On ne peut pas dire la même chose de la cover du Waiting For The Man du Velvet Underground qui suit : il est difficile d’avaler une adaptation funky d’un titre dont la splendeur a toujours tenu à sa raideur, à sa vacuité terrifiante. C’est un contre-sens, et ce n’est pas là une question de « respect » du canon établi par le Velvet, juste de pure logique : toute l’angoisse, tout l’accablement – ces sensations qui l’ont rendue mémorable – de la chanson se diluent, disparaissent dans un rythme sensuel réellement hors de propos. Finalement, Queen Bitch, qui est pourtant à l’origine une parodie / hommage du Velvet, s’en sort beaucoup mieux : voilà la chanson pourvue d’une intensité ludique qui la rehausse, même si elle ne perd pas, et c’est tant mieux, son artificialité « plastique ».

Interpréter Life On Mars dans ce contexte est indiscutablement une autre erreur, toute la sincérité maladroite, bouleversante de Hunky Dory est balayée par le nouveau Bowie, désormais très loin de l’artiste fragile, encore incertain, qui avait composé cette chanson sublime en 1971. D’ailleurs, Life On Mars s’interrompt vite pour déboucher sur Five Years, et on le ne regrettera pas… Et ce d’autant que, presque contre toute attente, cette version de Five Years est d’une beauté éblouissante : l’émotion originale est, cette fois, intacte, et sublimée par la maîtrise du groupe et du chant « bowieien ».

Panic In Detroit est – logiquement – funky, mais surtout fortement accéléré, ce qui n’est pas idiot puisque cela augmente le sentiment d’urgence que dégage la chanson, mais la rend paradoxalement moins impressionnante, et ce d’autant que le (court) solo de batterie de Dennis Davis qui « l’agrémente » est aussi inutile que la vaste majorité des solos de batterie (et encore, sur cette version « définitive » de l’enregistrement, cinq bonnes minutes de ce solo ont été judicieusement coupées !). Changes séduit par contre, dans une version « swing » et très enlevée : on perçoit le plaisir que Bowie ressent à l’interpréter, et même si on est assez loin de l’esprit de l’original, il est intéressant de constater comment la chanson s’intègre dans le nouveau répertoire et comment le groupe se l’approprie. L’enchaînement avec TVC15 devient, du coup, une réelle évidence, les deux chansons semblant partager un même sens de la fantaisie, qui n’est plus si présent que ça dans la discographie de Bowie après ses débuts. Mais du coup, en poursuivant dans cette même veine « allègre », on arrive à une version absurdement joyeuse de Diamond Dogs, qui hérissera le poil (canin) de ceux qui chérissent l’atmosphère pesante et postapocalyptique de la chanson : difficile de savoir quoi en penser, le morceau est efficace, mais assez… hors de propos, même si le public réagit très positivement à cette fin de set emballée dans un enthousiasme communicatif.

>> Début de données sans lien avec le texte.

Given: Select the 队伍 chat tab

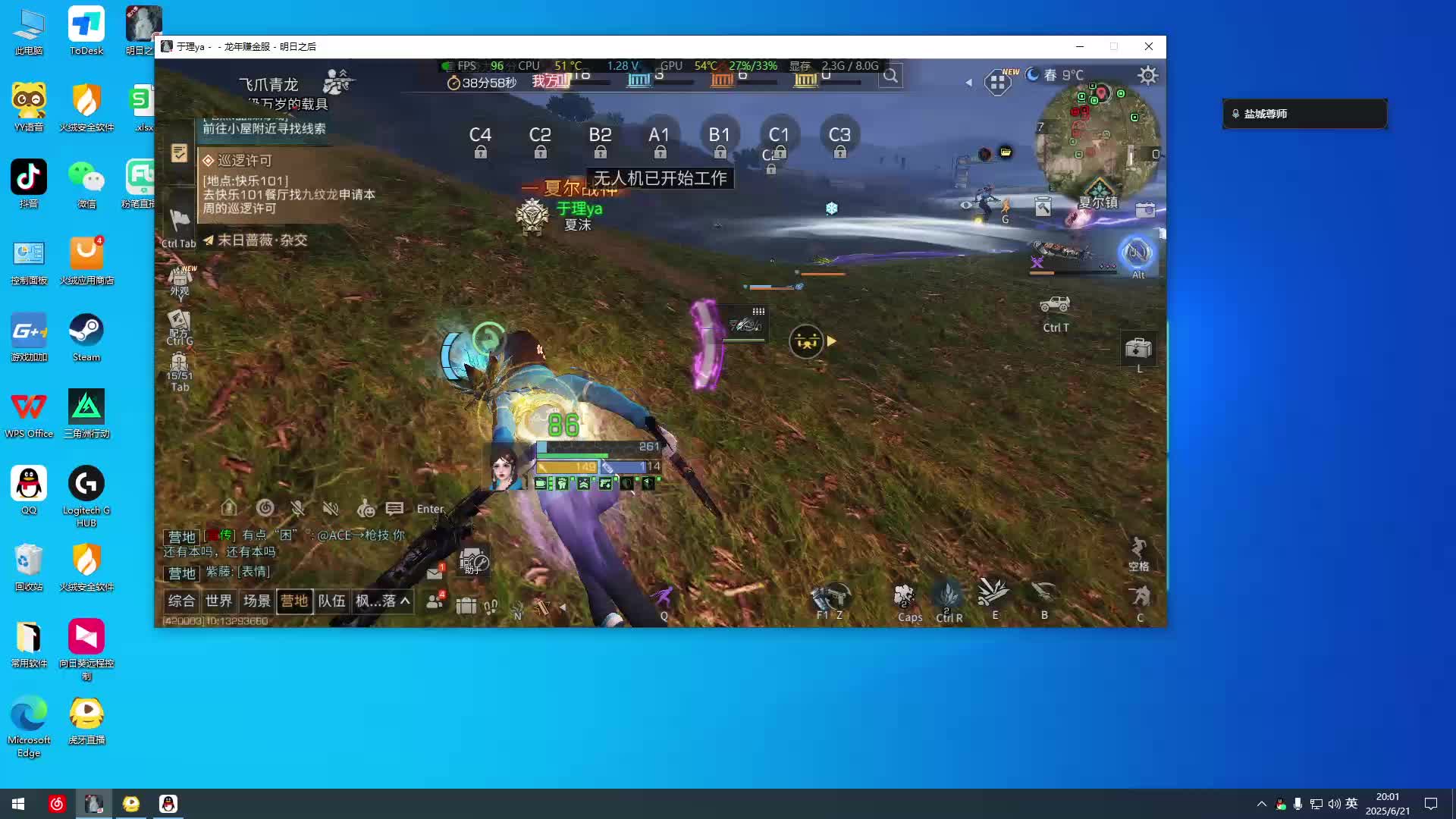Looking at the screenshot, I should click(331, 601).
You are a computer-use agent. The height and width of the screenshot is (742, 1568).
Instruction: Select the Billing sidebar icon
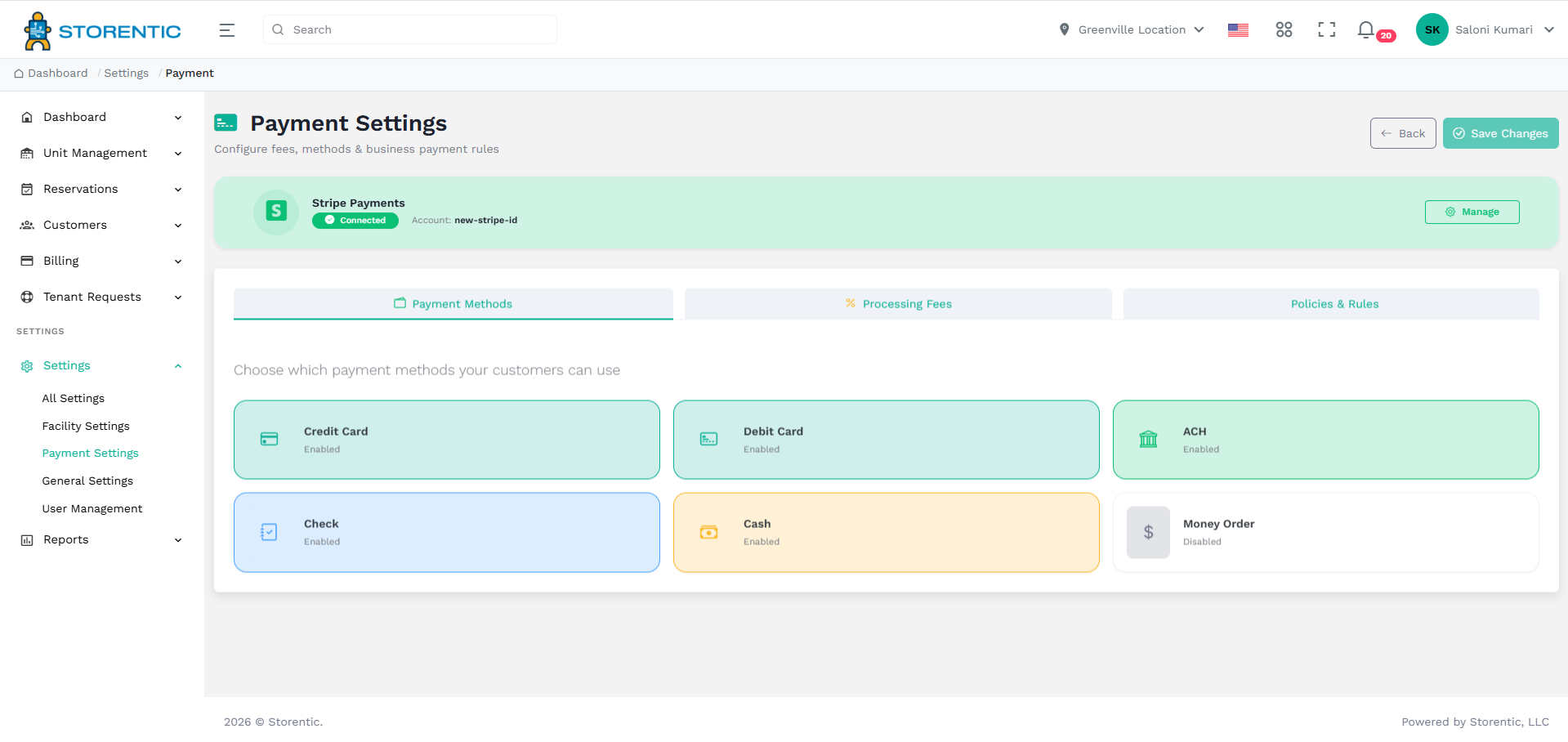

En rappel, Rebel Rebel est parfaite, portée au sommet par l’énergie fantastique du groupe, et bénéficiant particulièrement du son excellent du remixage pour cette version définitive du concert. Jean Genie est tout aussi intense, mais plus surprenante, l’emphase sur les passages « parlés » de la chanson, les connotations soul du chant et la rythmique funky, emmenant ce classique vers… autre chose : on y appréciera une dernière fois l’intelligence du jeu de guitare de Stacey Heydon, décidément brillant tout au long de l’album.

Alors, l’un des tous meilleurs live de Bowie ? Assurément, et même si le traitement réservé aux anciens titres pourra décevoir les fans des années glam, le niveau de son chant et la maîtrise de ses musiciens garantissent ici que l’enthousiasme que manifeste Bowie dans l’interprétation de son répertoire ne soit jamais trahi.